I'd say that you need to know your environment, know what AI tools are available, and know which ones work best in your particular slice of the industry. Because if I ever go back to modern stacks, I know the AI tolls will have far more value.

Sometimes I wonder if my timing is really 'bad', to be out of work in a year that the learning curve become so steep.

Then when I worked with AI coding tool, it's like coaching a new junior. Though their 'way of coding' bought a lot of 'surprises'.

100% agree. I'm currently out of tech (and not all that likely to return) but this is the one thing I feel certain about if I do decide to come back: there will not be a place for me as some sort of artisanal, non-"AI-first/fluent" engineer (whether I like it or not).

Even in adjacent roles (design, PM, etc), I'm confident "how do you leverage AI?" will be one of the central evaluation questions.

Edit: for emphasis, again: whether I like it or not.

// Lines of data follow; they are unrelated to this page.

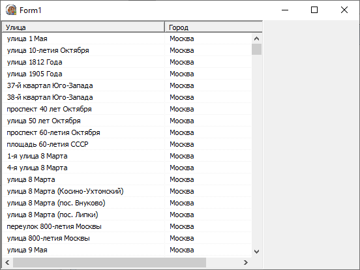Viewport: 360px width, 270px height.
Task: Select the row площадь 60-летия СССР
Action: (127, 144)
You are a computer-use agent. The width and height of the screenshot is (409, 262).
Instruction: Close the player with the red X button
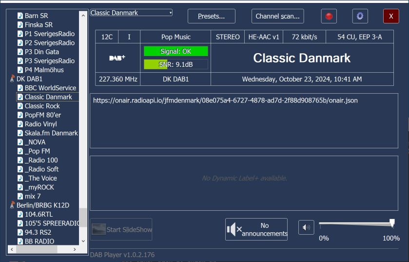pyautogui.click(x=390, y=16)
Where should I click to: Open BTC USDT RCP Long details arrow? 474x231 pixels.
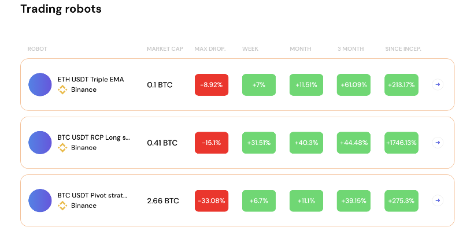[438, 143]
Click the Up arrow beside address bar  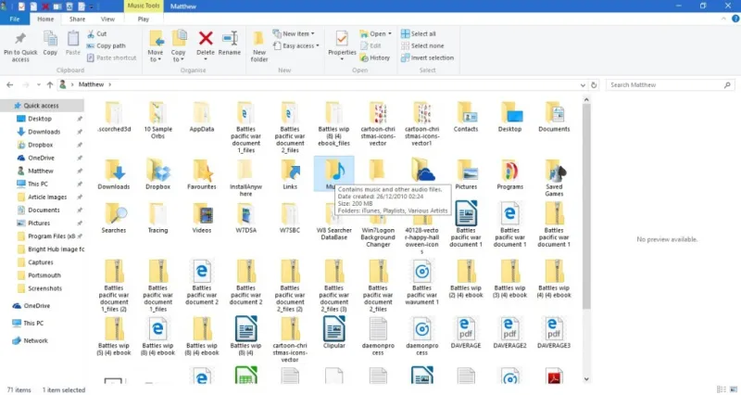coord(48,84)
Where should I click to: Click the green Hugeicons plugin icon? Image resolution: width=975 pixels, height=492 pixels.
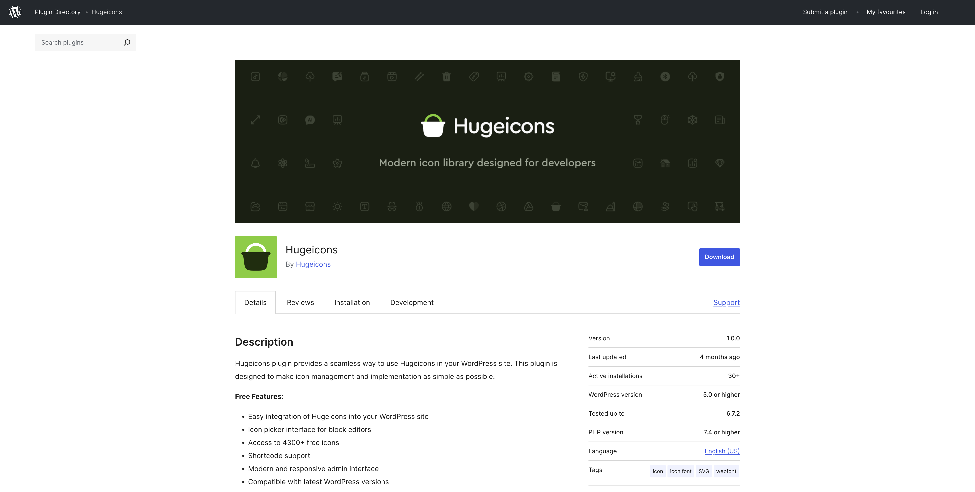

A decade on systems that couldn't fail didn't teach you syntax it taught you consequences. That's rarer than any skill on your resume. You need harder problems and primary sources not more material. Kleppmann's Designing Data-Intensive Applications if you're going data. Ousterhout's A Philosophy of Software Design if you're going engineering. Then pick one system you respect, read its internals, and form opinions. The next level of growth doesn't come with a syllabus. You have to construct it yourself. That's not a gap. that's what senior actually means.
thanks chatgpt
Some good advice in the comments. Perhaps you could take some important open source systems in the data science space, and then use AI to help you deeply understand how they’re built and why they were built that way.

That will give you hands-on with the new AI tools, and deepen your understanding of key open source systems - far more than going through online tutorials. That might even lead you to making some contributions to the projects, which in turn will help you answer the interview question “so what have you been up to?”

I just want to add I am interested if there are any opensource or volunteer project contributing to medicine/health/public good area.